UM is a great school and given its size and public nature, probably generally underranked, but bottom line is none of these rankings should be believed or taken solely at face value…they are mostly self-confirming and biased and not to be taken seriously. The goals should be to keep the funding from all sources rolling in, to get the class metrics up, to get post-graduate salaries and job fulfillment up, and to let the rankings take care of themselves.
I don’t think the qualify of the education one gets at a school is really reflected by the rankings of closely ranked schools (#8 versus #11) although they most likely do with larger differences (top #10s provide better education if only by quality of students than those ranked #30 to #40). But rankings do have an impact. If Michigan were still #3 it would most likely get some students with higher credentials than being #11, which would itself affect rankings. With my son deciding between Duke and Michigan Law I cannot say I was not somewhat affected by the schools tie at #10 changing this week to Duke #8 (tie) and Michigan #11. I don’t really think it affects quality of school but might affect reputation. I just want him to make the right decision even though I realize he cannot really go wrong. He is leaning pretty heavily towards Michigan, by the way, but will be visiting both schools in the next two weeks.
2135ar, visiting Michigan will only strengthen your son’s resolve to attend! The law school is really gorgeous.
“Michigan is probably slightly more liberal in atmosphere than average…to that extent it attracts kids who are interested in environmental law, public service elements of the legal profession, as well as filling many clerkship. While the school places a pretty large cohort into BigLaw, the school is less geared for that orientation than some other schools. While the kids matriculating at Yale probably have slightly higher GPAs and boards, the flavor is similar is terms of displaying an academic rather then commercial bent in terms of expected career trajectory.”
blue85, you are absolutely correct. Michigan and Yale law do not place as high a percentage of their graduates in Big Law. That being said, Yale and Michigan Law schools are still very highly rated by Big Law (Yale among the top 3 and Michigan among the top 5).
Thanks for all your comments Alexandre. My son has already seen the law school at Michigan; his brother is a freshman at South Quad (and will live there next year) and I am a graduate of the School of Music (although I am a so-called BigLaw lawyer now). He likes the idea of living in the law quad with other students as opposed to Duke, which has no housing and students need a car. I was criticized on a Law School forum for considering living accommodations because “it is not undergrad” but it seems to me if the schools are essentially equal, the atmosphere of living and eating with the other students (especially for someone who is not particularly social like my son) is a valid consideration.
Duke and Michigan law schools are both elite, but I think life in Ann Arbor trumps life in Durham.
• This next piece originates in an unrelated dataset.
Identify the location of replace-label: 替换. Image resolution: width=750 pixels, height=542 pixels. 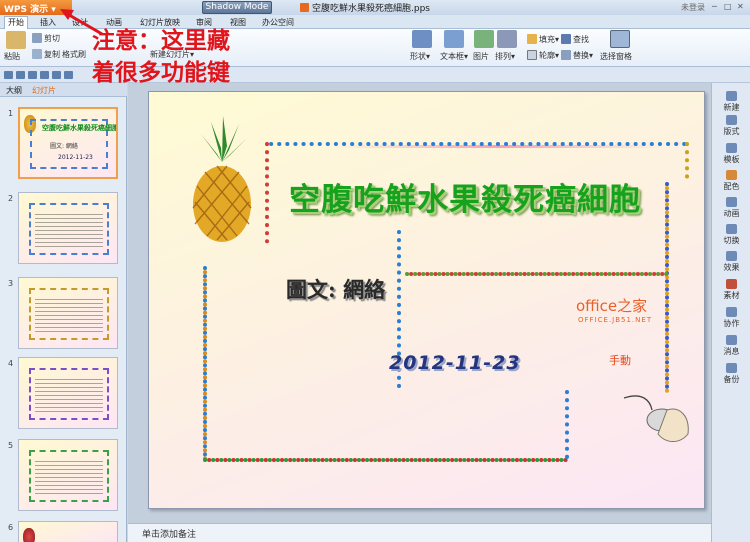
(581, 56).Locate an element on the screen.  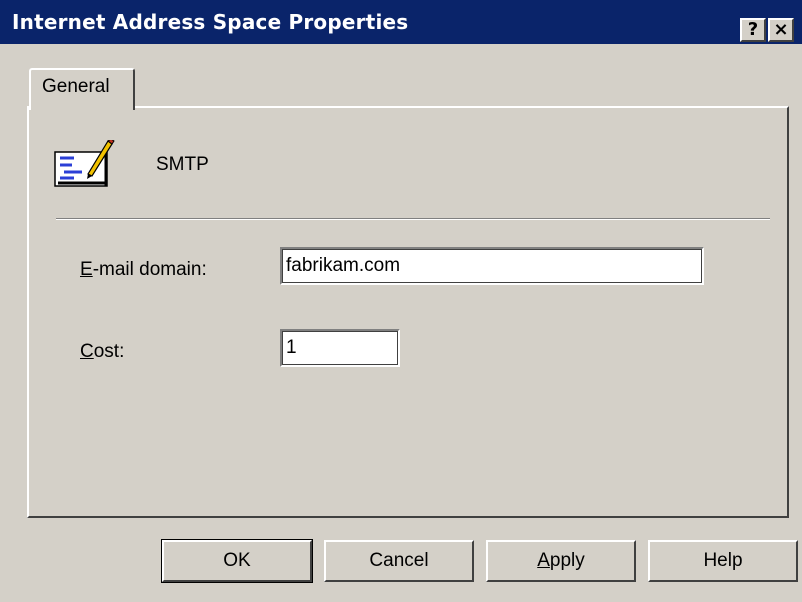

And if your other son is already studying and living across the street from the Law Quad, then it makes Michigan all the more appealing.
Michigan Law is world famous regardless how a particular league table would rank it. All the t-14 all are. I would not see it inferior to Columbia or Chicago. There’s no clear distinction between them. That said, Yale and Harvard are the kings of law education. Stanford is a clear 3rd. Bt getting out of Michigan Law will get you places where many Yale/Harvard law grads have access to.
UCB, the Times academic reputation ranking has Michigan #12 among US universities. Which is consistent with most academic reputation ratings that I have seen. I cannot complain about that.